[WHAT THE TASK ASKS] Your response should match the records line for line.

[Dataset entries]
Segment Open
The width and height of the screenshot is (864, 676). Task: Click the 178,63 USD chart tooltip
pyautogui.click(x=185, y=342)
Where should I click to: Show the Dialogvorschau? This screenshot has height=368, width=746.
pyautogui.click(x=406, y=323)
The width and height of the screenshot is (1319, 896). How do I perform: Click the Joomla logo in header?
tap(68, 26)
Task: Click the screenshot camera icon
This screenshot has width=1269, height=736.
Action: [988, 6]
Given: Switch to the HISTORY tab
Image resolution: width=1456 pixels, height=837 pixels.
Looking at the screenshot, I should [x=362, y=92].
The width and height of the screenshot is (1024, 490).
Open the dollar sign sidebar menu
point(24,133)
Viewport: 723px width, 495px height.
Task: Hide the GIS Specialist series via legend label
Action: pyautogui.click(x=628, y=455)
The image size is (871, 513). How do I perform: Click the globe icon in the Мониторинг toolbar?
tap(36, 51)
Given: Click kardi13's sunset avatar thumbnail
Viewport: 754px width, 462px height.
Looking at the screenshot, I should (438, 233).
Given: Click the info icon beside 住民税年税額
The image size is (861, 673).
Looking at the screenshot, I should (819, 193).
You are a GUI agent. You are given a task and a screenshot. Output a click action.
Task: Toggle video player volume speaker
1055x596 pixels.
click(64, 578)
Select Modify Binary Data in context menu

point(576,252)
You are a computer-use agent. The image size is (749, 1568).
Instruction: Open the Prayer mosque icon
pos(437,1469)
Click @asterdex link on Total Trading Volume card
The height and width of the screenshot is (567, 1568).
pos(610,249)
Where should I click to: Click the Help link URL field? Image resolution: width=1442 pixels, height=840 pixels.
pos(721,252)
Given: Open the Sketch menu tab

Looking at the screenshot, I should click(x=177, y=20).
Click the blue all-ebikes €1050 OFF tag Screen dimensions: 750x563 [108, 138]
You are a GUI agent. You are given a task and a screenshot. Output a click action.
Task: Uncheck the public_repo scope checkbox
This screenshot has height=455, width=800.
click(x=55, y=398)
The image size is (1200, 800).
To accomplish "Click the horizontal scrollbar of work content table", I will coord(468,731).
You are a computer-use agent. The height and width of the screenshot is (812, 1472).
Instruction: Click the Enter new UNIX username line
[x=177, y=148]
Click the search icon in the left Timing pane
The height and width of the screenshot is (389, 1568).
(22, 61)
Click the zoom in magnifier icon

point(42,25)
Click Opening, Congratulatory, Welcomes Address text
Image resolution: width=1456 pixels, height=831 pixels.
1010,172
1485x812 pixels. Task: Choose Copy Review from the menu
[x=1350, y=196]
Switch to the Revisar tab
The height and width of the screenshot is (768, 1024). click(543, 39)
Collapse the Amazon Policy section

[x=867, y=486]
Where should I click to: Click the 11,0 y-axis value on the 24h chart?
Segment Closed
[SOLUTION FOR THIS EXERCISE]
The width and height of the screenshot is (864, 676). Task: Click the 178,63 USD chart tooltip
pyautogui.click(x=185, y=342)
Where should I click to: Show the Dialogvorschau? This screenshot has height=368, width=746.
pyautogui.click(x=406, y=323)
The width and height of the screenshot is (1319, 896). How do I perform: Click the Joomla logo in header?
tap(68, 26)
Task: Click the screenshot camera icon
This screenshot has width=1269, height=736.
Action: [988, 6]
Given: Switch to the HISTORY tab
Image resolution: width=1456 pixels, height=837 pixels.
Looking at the screenshot, I should [x=362, y=92].
The width and height of the screenshot is (1024, 490).
Open the dollar sign sidebar menu
point(24,133)
Viewport: 723px width, 495px height.
Task: Hide the GIS Specialist series via legend label
Action: pyautogui.click(x=628, y=455)
The image size is (871, 513). How do I perform: Click the globe icon in the Мониторинг toolbar?
tap(36, 51)
Given: Click kardi13's sunset avatar thumbnail
Viewport: 754px width, 462px height.
Looking at the screenshot, I should (438, 233).
Given: Click the info icon beside 住民税年税額
The image size is (861, 673).
Looking at the screenshot, I should (819, 193).
You are a GUI agent. You are given a task and a screenshot. Output a click action.
Task: Toggle video player volume speaker
1055x596 pixels.
click(64, 578)
Select Modify Binary Data in context menu

point(576,252)
You are a computer-use agent. The image size is (749, 1568).
Instruction: Open the Prayer mosque icon
pos(437,1469)
Click @asterdex link on Total Trading Volume card
The height and width of the screenshot is (567, 1568).
pos(610,249)
Where should I click to: Click the Help link URL field? Image resolution: width=1442 pixels, height=840 pixels.
pos(721,252)
Given: Open the Sketch menu tab

Looking at the screenshot, I should click(x=177, y=20).
Click the blue all-ebikes €1050 OFF tag Screen dimensions: 750x563 [108, 138]
You are a GUI agent. You are given a task and a screenshot. Output a click action.
Task: Uncheck the public_repo scope checkbox
This screenshot has height=455, width=800.
click(x=55, y=398)
The image size is (1200, 800).
To accomplish "Click the horizontal scrollbar of work content table", I will coord(468,731).
You are a computer-use agent. The height and width of the screenshot is (812, 1472).
Instruction: Click the Enter new UNIX username line
[x=177, y=148]
Click the search icon in the left Timing pane
The height and width of the screenshot is (389, 1568).
(22, 61)
Click the zoom in magnifier icon

point(42,25)
Click Opening, Congratulatory, Welcomes Address text
Image resolution: width=1456 pixels, height=831 pixels.
1010,172
1485x812 pixels. Task: Choose Copy Review from the menu
[x=1350, y=196]
Switch to the Revisar tab
The height and width of the screenshot is (768, 1024). click(543, 39)
Collapse the Amazon Policy section

[x=867, y=486]
Where should I click to: Click the 11,0 y-axis value on the 24h chart?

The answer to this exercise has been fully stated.